- Challenge: From the SculptPrint description below, return the passage word for word, starting at "SculptPrint users include" and ending at "more natural workflow.".

— BEGIN Reading passage —

SculptPrint is a modeling package that utilizes the latest in GPU voxel technology, enabling the most complex parts to be quickly and easily manufactured. Do you have 3D models of parts? Do you have a five-axis machine tool? Then SculptPrint is what you need to easily convert those models into optimized collision free G-Code that can be sent to your machine.
SculptPrint users include engineers and machinists. Anyone owning or with access to a machine tool with more than three axes of motion would use SculptPrint to produce G-Code tool paths for these machines.
Most traditional CAM packages use boundary representation solid modeling and polynomial based NURBS surfaces with a ‘surface by surface’ type of workflow that is often tedious. Because SculptPrint uses voxel technology, it is able to generate tool paths over the entire part without limits. Not only is this less restrictive, but it also enables a whole new and more natural workflow.
The best way to explain when SculptPrint would be of benefit, consider this quote from the Design Guidelines provided by Proto Labs regarding 5-axis milling:
“Along with 3-axis milling, 5-axis indexed milling is used at Proto Labs. With 5-axis indexed milling (also referred to as 3+2 milling), two axes are stopped while the tool is engaged with the part.”
When you have a part that does not conform to the 3+2 milling limits as defined by vendors such as ProtoLabs and Xometry, seek out SculptPrint.
SculptPrint can replace a traditional CAM package or be used in concert with one. SculptPrint does not support the full range of machining operations found in most CAM packages. SculptPrint does not intend to provide “me too” type features to compete with these packages. There are a wealth of traditional CAM packages with many great features. If you need these features, please seek out these existing, long established packages. However, if you need new capabilities beyond these traditional packages, SculptPrint might be your solution.
SculptPrint excels at making extremely difficult part geometries. If your part is a boxy bracket with a bolt hole pattern, or if your part can be manufactured using what is known a ‘3+2’ machining, then you won’t be facing the difficult machining tasks that SculptPrint was designed to handle, and thus it isn’t required for your application. SculptPrint shines the most with organic type shapes and shapes with difficult tool access problems. Examples where SculptPrint would be applied include topology optimized parts, assemblies made from a single stock of material, turbomachinery like impellers and blisks, and sculpture-like parts with organic shapes. SculptPrint is often referred to as “Subtractive 3D Printing” to reflect its ability to compete with additive 3D printing in the types of shapes it can produce.

— END Reading passage —
— BEGIN Entries provided —

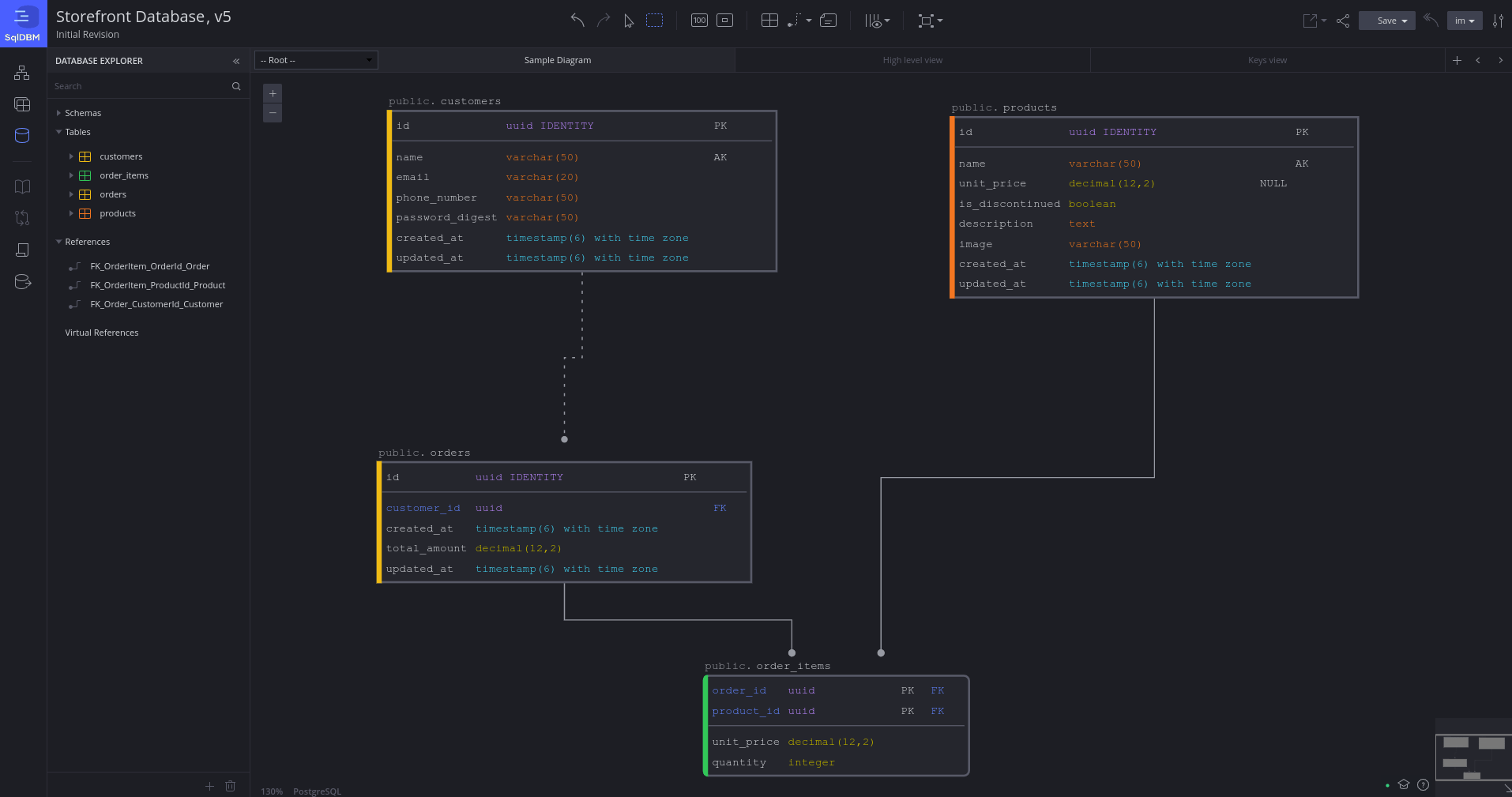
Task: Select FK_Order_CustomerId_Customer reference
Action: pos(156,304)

— END Entries provided —
— BEGIN Entries provided —

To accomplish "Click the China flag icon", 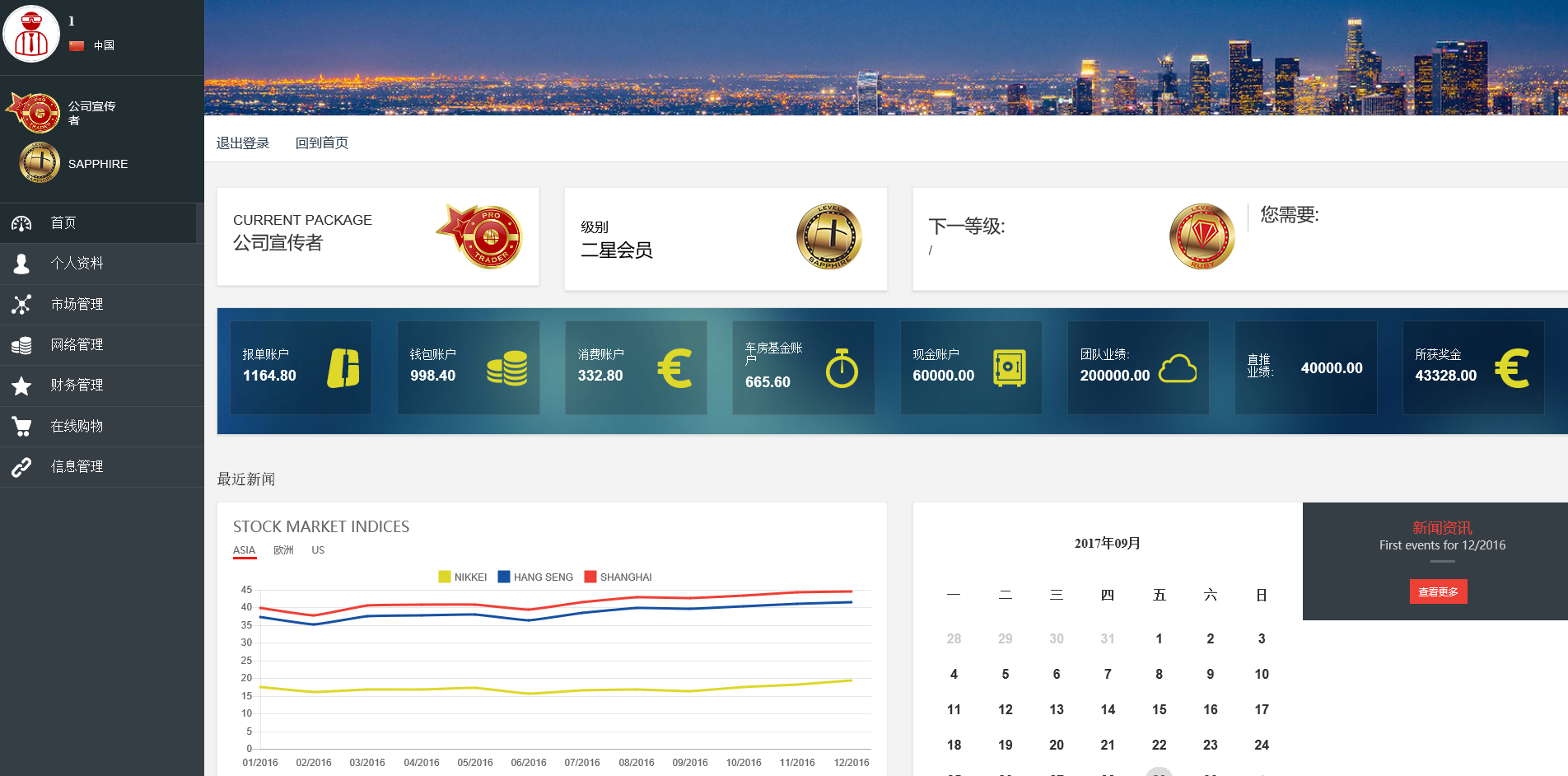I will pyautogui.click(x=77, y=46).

— END Entries provided —

- Solution:
SculptPrint users include engineers and machinists. Anyone owning or with access to a machine tool with more than three axes of motion would use SculptPrint to produce G-Code tool paths for these machines.
Most traditional CAM packages use boundary representation solid modeling and polynomial based NURBS surfaces with a ‘surface by surface’ type of workflow that is often tedious. Because SculptPrint uses voxel technology, it is able to generate tool paths over the entire part without limits. Not only is this less restrictive, but it also enables a whole new and more natural workflow.